Report | October 2014
LPs and Zombie Funds in Private Equity Investment
Through the last cycle following the global financial crisis (GFC), stagnant economic growth in mature economies, greater economic and political uncertainty, increased sovereign risks, and a reduction in the amount of available bank financing led to a significant reduction in the performance of the private equity (PE) industry overall.
In response to lower performance and higher uncertainty, many investors (limited partners or LPs) reduced their allocations to PE funds raised by fund sponsors (general partners or GPs). As a result, a number of well-known PE firms had to delay fund-raising or reduce their fund-raising targets.

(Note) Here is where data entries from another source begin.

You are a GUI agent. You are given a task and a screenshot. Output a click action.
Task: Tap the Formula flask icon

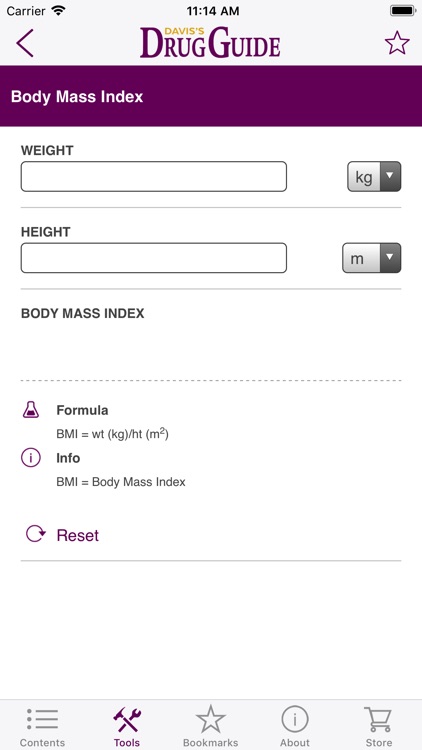(31, 410)
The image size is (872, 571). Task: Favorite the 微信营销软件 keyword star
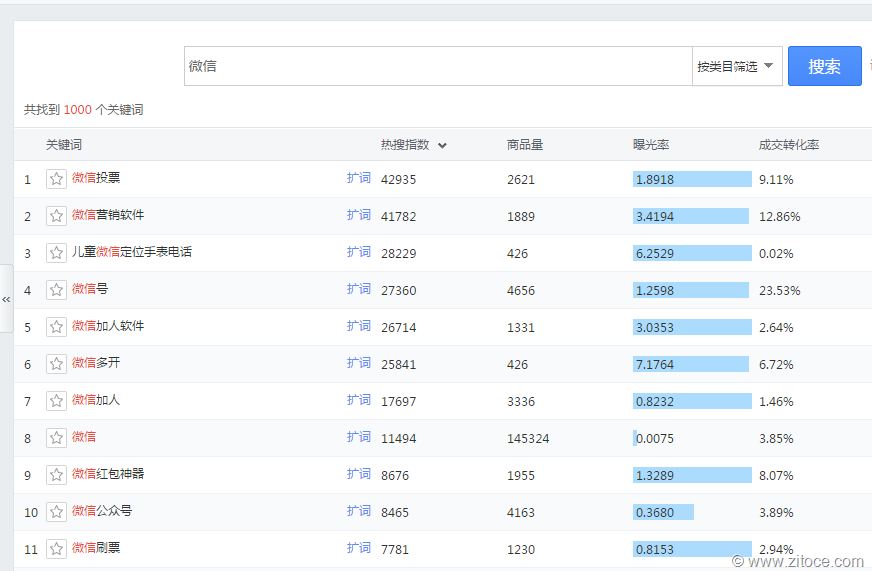click(x=57, y=216)
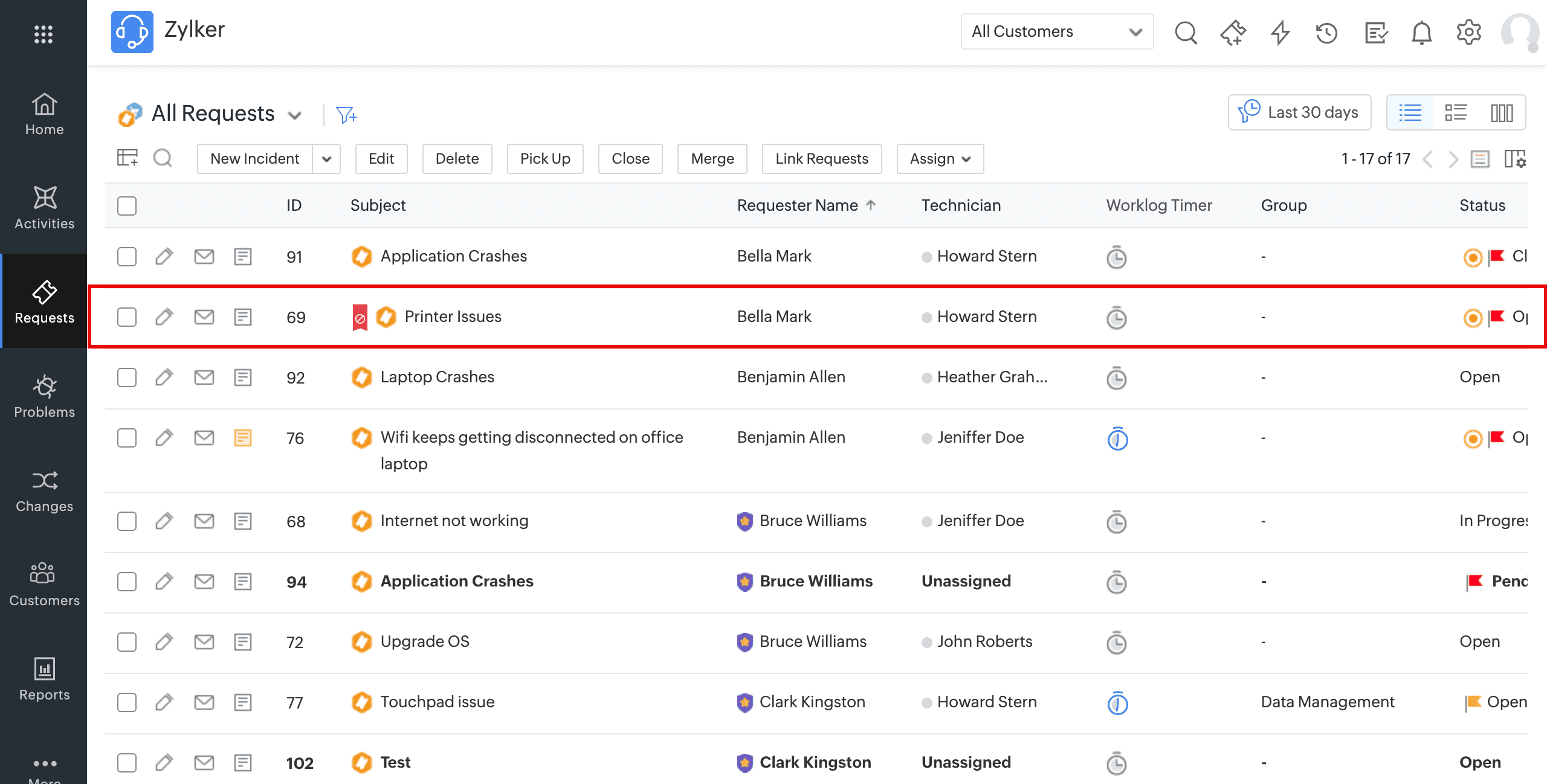Click edit pencil icon for request 92
This screenshot has width=1547, height=784.
point(164,378)
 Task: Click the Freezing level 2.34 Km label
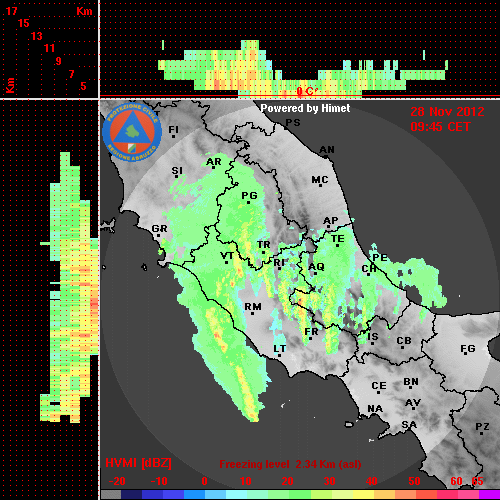(290, 464)
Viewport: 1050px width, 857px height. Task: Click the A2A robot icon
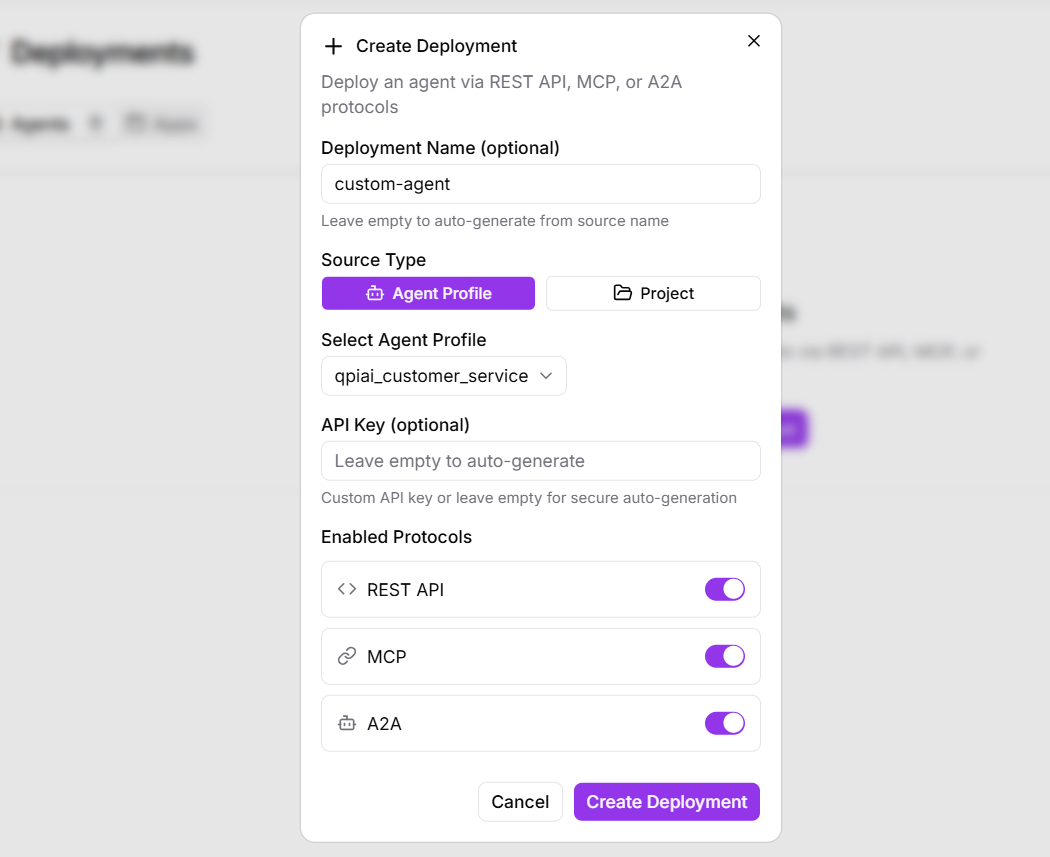tap(347, 723)
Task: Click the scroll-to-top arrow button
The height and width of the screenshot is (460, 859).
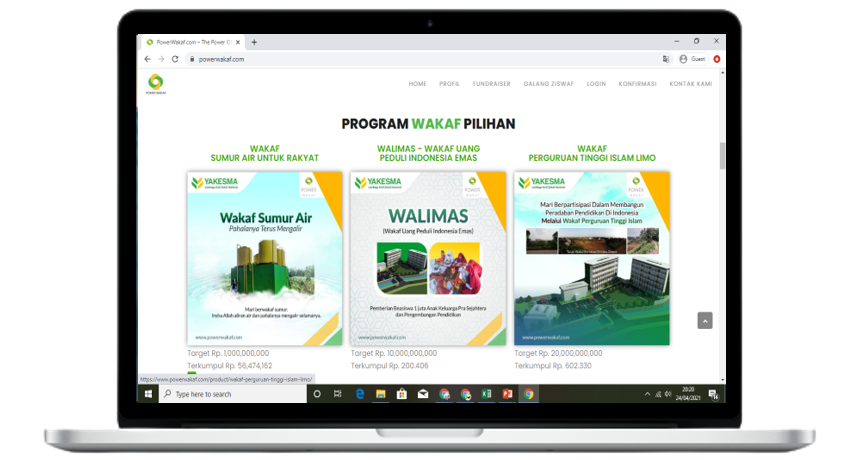Action: pyautogui.click(x=705, y=321)
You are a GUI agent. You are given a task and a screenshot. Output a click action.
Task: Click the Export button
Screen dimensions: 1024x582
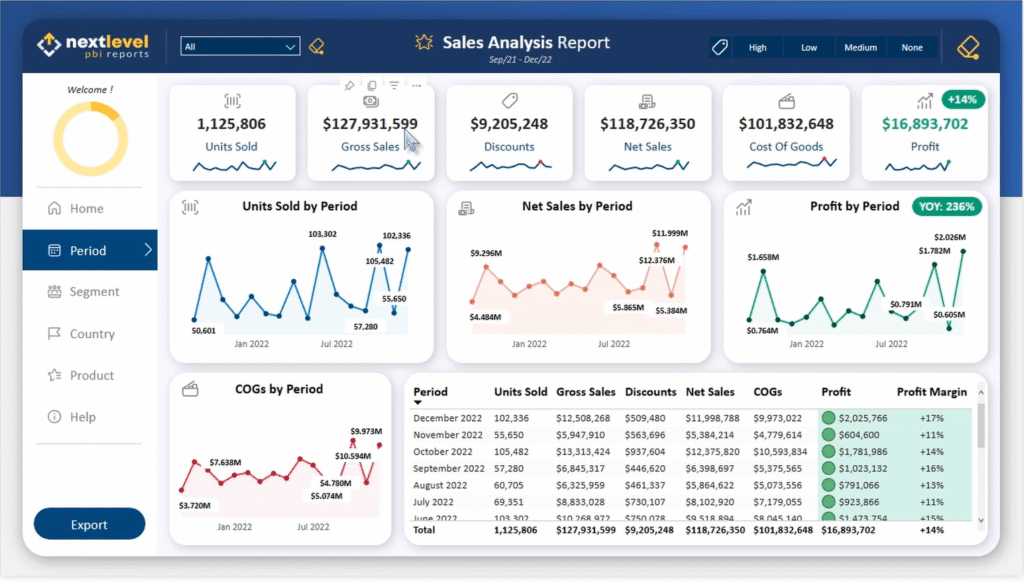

The difficult fund-raising environment extended to the mid and lower mid-market, where a number of firms struggled and failed to raise follow-on funds. While for the most part this occurred out of the public eye, it did not go unnoticed by the LP community. In June 2013, Preqin estimated that there were about 1,200 “zombie funds”– PE funds managed by sponsors unable to raise a follow-on fund – which had some $116 billion under management.
Zombie funds present a range of issues, chief among them a lack of resources to execute the fund’s mandate, misalignment of interests between GPs and LPs, and capital trapped in non-performing funds. The aim of this report is to explain how LPs approach zombie funds in their portfolios and how GPs are managing the situation. It draws on insights from interviews with LPs and service providers such as lawyers and placement agents.
The authors start by describing what constitutes a zombie fund and the typical PE incentive structure that can lead to conflicts of interest between GPs and LPs. The authors then address the zombie fund issue in more detail, delving into (1) the magnitude of the problem in LP portfolios, (2) the nature of the problem (why LPs decide not to reinvest in certain GPs), (3) how LPs are addressing the problem, and (4) steps that GPs can take to increase their chances of successfully raising a follow-on fund. To illustrate these findings the authors have included several case studies highlighting specific points and recommendations.
The authors hope that our comprehensive overview of this under-studied but topical issue in the private equity industry will be of use to both LPs and GPs facing issues resulting from zombie funds, and that their findings will help improve the efficiency of the capital allocated to this asset class.